POA also chose this "noncertificated cargo" category. Seaboard & Western (which operated C-54s over the Atlantic) and Transocean chose the irregular category instead. The only domestic markets POA served were Hawaii, California and other US Pacific territories like Guam. In October 1947, POA opened a New York base to support an Atlantic charter business, to which it allocated three aircraft. The CAB filed an injunction to force POA to fly only between the points earlier mentioned, and between those points, only cargo; on receipt of the injunction, POA immediately closed its New York operation. In 1948, POA's business dried up, POA noted it was unable to find a way to operate the airline given regulatory restrictions. Jones "retired" as president in February 1949. Until 1952, POA continued at Ontario as a maintenance provider. In 1952, Douglas Aircraft Company established a maintenance operation at Ontario, taking over POA's premises and employment of POA's 175 maintenance and overhaul employees. By comparison, Transocean operated until it went out of business in 1960, and Seaboard until it sold out to Flying Tiger in 1980.
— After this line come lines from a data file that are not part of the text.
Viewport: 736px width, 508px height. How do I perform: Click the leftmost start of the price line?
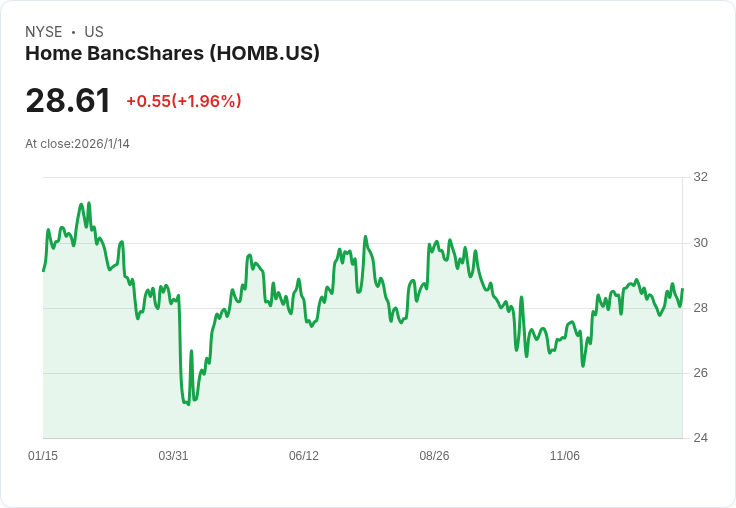(x=43, y=271)
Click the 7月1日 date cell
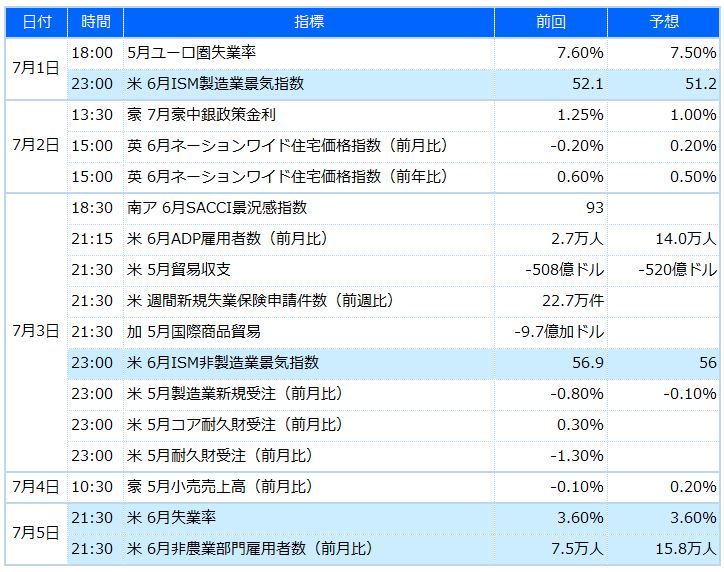Image resolution: width=724 pixels, height=572 pixels. [x=36, y=68]
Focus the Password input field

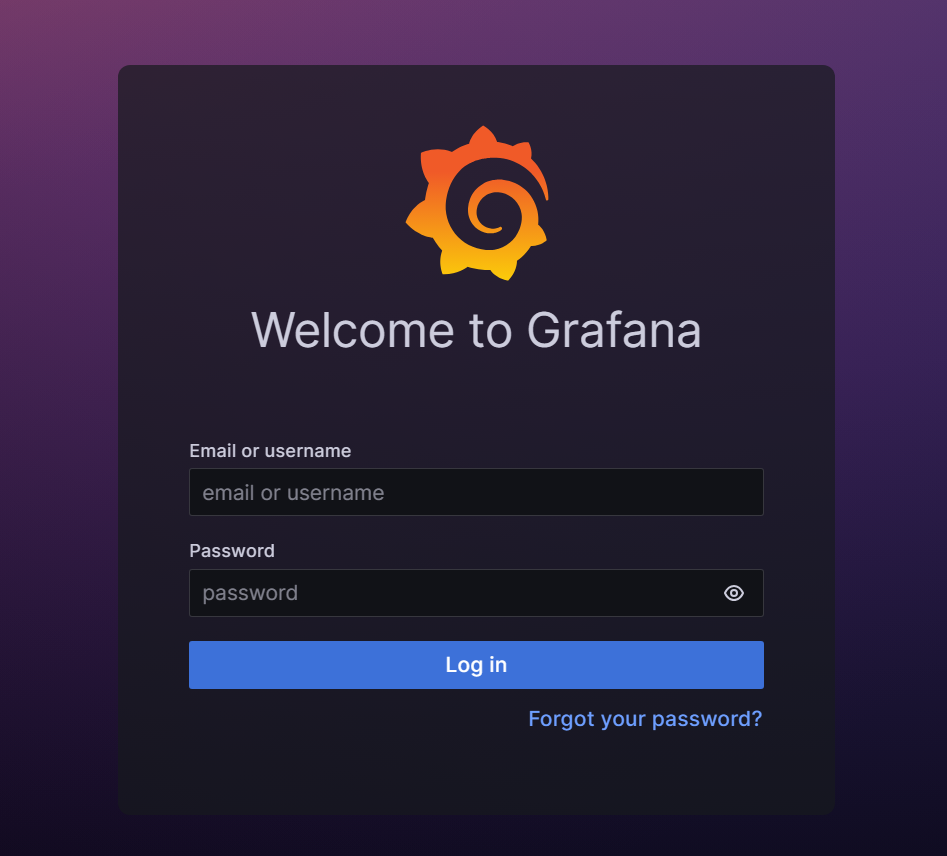pos(476,593)
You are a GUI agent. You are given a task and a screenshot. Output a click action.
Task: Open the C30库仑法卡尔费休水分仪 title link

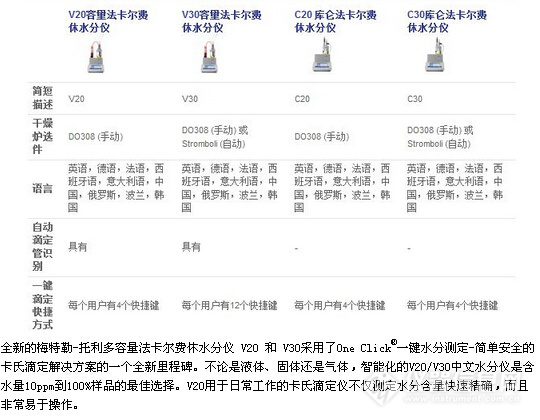pos(447,21)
===Scheduled service application===
In 1946, POA attempted to intervene in a CAB case to decide which airline would be allowed to offer scheduled service from California to Hawaii in competition with Pan American. A series of legal manuevers ensued, including a court case, with the result that the CAB case was reopened on the specific issue of scheduled service from Los Angeles to Honolulu. However, by the time the case was decided in 1950, had POA succeeded it would have handed control to Trans-Pacific Airlines (later to be known as Aloha Airlines); in other words, it had effectively become an application for Trans-Pacific. The CAB gave the route to United Air Lines instead.

==Destinations==
Consairway destinations included:

- Amberley, Australia
- Biak
- Canton Island
- Christmas Island
- Fairfield, California
- Fiji
- Guadalcanal
- Guam
- Hamilton Army Airfield
- Honolulu
- Johnston Island
- Kwajalein
- Nadzab
- Manila
- New Caledonia
- San Diego
- Tarawa

==Accidents==
- 4 June 1942: Consairway Consolidated LB-30 AL601 was returning in the dark to the Hamilton Army Airfield in Novato, California after losing an engine on takeoff when it crashed into a hillside, resulting in the death of all 14 aboard.

- 20 July 1943: Consairway Consolidated B-24A 40-2372 was destroyed when it caught fire while undergoing maintenance at Amberley, Australia with no loss of life.

- 26 July 1944: Consairway Consolidated C-87 41-11706 was inbound to Henderson Field on Guadalcanal from Tarawa when it crashed in the Florida Islands just to the north of Henderson. The aircraft carried VIPs, some headed to meet General Douglas MacArthur with top secret war plans from President Franklin D. Roosevelt. The six crew and 21 passengers all died, including RAF Air Commodore I.J. Fitch. See photo.

- 3 November 1945: Consairway Consolidated LB-30 AL640 was about 500 miles from Hickam Army Airfield bound for Fairfield when it ran out of fuel and was forced to ditch. The fuel gauges were inoperative and ground crews had failed to refuel the aircraft in Honolulu due to confusion over a shift-change. The only surviving member of the crew was the flight engineer (mechanic) who was convicted in a court-martial for failing to check the aircraft had sufficient fuel. 18 of 27 on board died.

- 11 July 1946: Pacific Overseas Airlines-operated Air Transport Command Douglas C-54 43-17229 was 15 minutes outbound from Harmon Field on Guam enroute to Atsugi Airfield in Japan when the propeller from one engine detached, taking out a propeller in another engine. The aircraft landed on the ocean about 24 miles from Harmon. The crew of seven was rescued.